Yesterday, I created a table which doesn’t contain any custom columns, i.e. it contains only the columns “id”, “created”, and “modified”:

CREATE TABLE users (
  id INT(11) NOT NULL AUTO_INCREMENT,
  created DATETIME,
  modified DATETIME,
  PRIMARY KEY (id)
);

The corresponding model is pretty simple:

class User extends AppModel {}

Even though this is probably one if the simplest models you can have, it is not possible to save it with the save() method of the model. The method returns “success”, but no record is written to the database:

$this->User->create();
if ($this->User->save()) {
    echo 'save successful';
} else {
    echo 'save failed';
}

My second approach was to manually set the id to null.
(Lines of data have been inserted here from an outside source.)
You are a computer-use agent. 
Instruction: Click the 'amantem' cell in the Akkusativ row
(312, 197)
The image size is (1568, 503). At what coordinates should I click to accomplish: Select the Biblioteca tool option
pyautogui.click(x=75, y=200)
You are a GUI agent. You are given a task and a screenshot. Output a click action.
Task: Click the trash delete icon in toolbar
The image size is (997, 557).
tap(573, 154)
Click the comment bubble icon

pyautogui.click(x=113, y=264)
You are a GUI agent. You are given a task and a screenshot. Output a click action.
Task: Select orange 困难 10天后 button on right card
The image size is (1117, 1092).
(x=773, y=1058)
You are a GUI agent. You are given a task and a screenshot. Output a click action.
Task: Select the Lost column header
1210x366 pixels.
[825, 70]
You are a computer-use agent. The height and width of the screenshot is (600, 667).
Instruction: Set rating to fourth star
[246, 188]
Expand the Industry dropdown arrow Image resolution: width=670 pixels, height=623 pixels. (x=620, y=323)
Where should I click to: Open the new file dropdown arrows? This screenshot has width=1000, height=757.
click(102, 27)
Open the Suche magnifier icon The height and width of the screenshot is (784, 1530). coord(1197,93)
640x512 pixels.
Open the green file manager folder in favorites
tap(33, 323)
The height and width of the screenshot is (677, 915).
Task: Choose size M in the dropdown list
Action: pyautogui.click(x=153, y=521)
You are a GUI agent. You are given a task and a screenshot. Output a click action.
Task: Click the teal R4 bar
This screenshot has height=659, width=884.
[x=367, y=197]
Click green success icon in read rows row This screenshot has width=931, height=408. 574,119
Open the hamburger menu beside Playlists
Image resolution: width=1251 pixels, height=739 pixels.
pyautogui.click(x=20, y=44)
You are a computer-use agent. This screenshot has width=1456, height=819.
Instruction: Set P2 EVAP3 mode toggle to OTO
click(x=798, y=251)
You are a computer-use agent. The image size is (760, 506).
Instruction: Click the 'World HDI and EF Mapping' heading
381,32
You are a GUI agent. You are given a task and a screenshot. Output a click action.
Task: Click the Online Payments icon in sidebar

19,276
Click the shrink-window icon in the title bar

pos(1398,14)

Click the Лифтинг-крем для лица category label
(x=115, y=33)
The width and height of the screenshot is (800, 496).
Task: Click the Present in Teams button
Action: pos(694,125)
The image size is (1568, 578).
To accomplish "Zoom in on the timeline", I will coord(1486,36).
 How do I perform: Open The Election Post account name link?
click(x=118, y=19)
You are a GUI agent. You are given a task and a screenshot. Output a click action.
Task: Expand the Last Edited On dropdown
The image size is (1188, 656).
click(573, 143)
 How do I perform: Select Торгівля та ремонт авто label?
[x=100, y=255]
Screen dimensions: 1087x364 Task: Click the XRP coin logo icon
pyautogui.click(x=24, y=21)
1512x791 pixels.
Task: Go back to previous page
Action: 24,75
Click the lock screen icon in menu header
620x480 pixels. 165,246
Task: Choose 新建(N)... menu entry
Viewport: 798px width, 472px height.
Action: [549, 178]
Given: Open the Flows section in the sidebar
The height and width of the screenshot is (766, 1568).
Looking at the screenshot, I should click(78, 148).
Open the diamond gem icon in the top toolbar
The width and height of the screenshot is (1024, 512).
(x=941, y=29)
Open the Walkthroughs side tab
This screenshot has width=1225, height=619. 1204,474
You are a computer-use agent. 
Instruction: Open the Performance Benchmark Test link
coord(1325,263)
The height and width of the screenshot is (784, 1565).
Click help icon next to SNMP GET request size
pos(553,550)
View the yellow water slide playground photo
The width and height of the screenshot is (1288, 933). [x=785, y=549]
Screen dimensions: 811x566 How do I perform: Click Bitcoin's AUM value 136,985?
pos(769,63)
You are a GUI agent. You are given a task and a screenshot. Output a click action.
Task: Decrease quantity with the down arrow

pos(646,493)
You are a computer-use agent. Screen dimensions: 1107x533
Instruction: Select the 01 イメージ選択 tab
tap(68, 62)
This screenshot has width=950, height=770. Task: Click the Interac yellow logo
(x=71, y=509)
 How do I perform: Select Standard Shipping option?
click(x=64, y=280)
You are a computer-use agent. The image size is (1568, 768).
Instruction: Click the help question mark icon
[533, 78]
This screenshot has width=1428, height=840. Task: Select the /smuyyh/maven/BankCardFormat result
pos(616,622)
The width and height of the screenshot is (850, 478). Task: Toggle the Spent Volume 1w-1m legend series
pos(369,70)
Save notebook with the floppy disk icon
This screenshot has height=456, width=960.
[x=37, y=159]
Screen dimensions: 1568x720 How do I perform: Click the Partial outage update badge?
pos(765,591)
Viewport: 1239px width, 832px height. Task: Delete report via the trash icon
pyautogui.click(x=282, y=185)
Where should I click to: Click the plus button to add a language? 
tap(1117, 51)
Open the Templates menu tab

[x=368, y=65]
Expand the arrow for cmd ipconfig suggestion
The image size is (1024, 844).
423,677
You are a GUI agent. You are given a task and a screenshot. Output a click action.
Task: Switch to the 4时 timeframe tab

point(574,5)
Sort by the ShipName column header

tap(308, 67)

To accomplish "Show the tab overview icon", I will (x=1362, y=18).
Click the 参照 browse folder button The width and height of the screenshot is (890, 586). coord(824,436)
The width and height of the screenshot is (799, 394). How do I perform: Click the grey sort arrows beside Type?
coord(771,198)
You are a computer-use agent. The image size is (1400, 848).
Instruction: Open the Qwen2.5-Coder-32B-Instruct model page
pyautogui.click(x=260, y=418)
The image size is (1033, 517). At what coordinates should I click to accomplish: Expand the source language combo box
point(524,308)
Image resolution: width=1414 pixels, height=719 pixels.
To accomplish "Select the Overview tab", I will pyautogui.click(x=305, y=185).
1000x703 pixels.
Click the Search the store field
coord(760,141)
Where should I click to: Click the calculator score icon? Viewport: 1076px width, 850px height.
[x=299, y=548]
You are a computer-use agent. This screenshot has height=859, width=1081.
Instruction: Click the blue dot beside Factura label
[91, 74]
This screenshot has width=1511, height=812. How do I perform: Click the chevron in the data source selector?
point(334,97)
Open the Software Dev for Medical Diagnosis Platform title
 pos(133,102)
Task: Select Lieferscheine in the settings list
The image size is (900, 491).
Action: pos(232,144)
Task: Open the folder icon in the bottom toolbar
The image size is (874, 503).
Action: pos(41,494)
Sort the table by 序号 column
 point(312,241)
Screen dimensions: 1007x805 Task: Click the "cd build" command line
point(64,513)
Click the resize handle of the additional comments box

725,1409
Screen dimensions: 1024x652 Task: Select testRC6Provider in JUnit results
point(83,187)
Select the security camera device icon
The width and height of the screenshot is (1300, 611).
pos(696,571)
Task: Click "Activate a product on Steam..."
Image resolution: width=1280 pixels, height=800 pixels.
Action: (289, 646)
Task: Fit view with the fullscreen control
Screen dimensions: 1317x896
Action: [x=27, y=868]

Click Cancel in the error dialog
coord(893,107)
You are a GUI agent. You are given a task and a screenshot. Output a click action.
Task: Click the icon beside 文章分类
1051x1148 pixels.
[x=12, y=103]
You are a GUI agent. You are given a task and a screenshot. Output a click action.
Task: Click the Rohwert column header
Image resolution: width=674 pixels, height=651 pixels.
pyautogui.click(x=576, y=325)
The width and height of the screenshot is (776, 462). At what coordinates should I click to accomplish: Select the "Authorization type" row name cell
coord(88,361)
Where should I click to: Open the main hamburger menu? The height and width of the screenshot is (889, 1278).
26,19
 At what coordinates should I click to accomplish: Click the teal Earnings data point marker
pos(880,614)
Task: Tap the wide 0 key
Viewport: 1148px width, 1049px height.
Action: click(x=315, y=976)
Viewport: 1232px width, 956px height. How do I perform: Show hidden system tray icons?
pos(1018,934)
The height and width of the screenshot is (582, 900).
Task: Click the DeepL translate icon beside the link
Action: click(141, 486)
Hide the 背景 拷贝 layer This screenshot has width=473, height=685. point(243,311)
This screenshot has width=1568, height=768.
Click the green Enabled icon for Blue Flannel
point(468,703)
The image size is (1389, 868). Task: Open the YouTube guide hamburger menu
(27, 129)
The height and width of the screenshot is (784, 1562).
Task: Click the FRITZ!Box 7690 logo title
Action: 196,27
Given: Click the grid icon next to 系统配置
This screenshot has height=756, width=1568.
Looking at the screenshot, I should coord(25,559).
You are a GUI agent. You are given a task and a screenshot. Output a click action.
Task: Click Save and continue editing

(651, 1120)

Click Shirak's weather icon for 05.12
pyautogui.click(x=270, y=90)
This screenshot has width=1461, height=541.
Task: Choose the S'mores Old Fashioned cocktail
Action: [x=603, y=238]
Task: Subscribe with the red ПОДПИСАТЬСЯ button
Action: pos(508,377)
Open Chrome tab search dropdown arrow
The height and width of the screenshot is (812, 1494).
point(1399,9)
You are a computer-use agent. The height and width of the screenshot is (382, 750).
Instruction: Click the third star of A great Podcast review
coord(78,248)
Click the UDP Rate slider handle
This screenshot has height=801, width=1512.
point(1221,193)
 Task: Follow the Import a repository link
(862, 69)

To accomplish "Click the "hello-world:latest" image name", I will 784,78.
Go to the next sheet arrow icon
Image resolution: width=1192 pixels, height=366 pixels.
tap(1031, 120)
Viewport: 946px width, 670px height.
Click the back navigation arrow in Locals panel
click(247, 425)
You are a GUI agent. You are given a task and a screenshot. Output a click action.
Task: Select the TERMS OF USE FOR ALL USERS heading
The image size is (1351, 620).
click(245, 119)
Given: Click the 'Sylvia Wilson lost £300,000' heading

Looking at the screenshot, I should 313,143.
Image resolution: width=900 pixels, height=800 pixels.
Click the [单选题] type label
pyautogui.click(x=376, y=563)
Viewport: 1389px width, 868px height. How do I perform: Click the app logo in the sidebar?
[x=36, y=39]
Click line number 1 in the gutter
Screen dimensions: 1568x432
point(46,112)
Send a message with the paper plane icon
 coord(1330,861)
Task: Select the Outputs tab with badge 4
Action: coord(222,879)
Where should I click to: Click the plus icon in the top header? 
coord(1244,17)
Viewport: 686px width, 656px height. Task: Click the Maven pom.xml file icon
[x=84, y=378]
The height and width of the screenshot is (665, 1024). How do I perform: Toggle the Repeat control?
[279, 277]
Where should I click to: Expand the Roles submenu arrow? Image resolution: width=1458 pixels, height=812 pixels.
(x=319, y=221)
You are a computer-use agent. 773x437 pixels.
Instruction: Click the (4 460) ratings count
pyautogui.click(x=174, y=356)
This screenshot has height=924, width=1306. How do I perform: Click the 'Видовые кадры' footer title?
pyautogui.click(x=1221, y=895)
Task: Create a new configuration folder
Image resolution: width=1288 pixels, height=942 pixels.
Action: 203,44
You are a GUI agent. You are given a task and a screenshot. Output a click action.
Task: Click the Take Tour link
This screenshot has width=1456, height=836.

This created a new record, but it left the “created” and “modified” columns untouched:

$this->data['User']['id'] = null;
$this->User->create();
if ($this->User->save($this->data)) {
    echo ’save successful’;
} else {
    echo ’save failed’;
}

As a workaround I wrote the following method in my model:

function createUser() {
    $this->query('INSERT INTO '.$this->table.' (modified, created) VALUES (now(), now())');
    $data = $this->query('SELECT LAST_INSERT_ID() AS insertID');

    return $data[0][0]['insertID'];
}

Maybe it helps someone else until this bug gets fixed.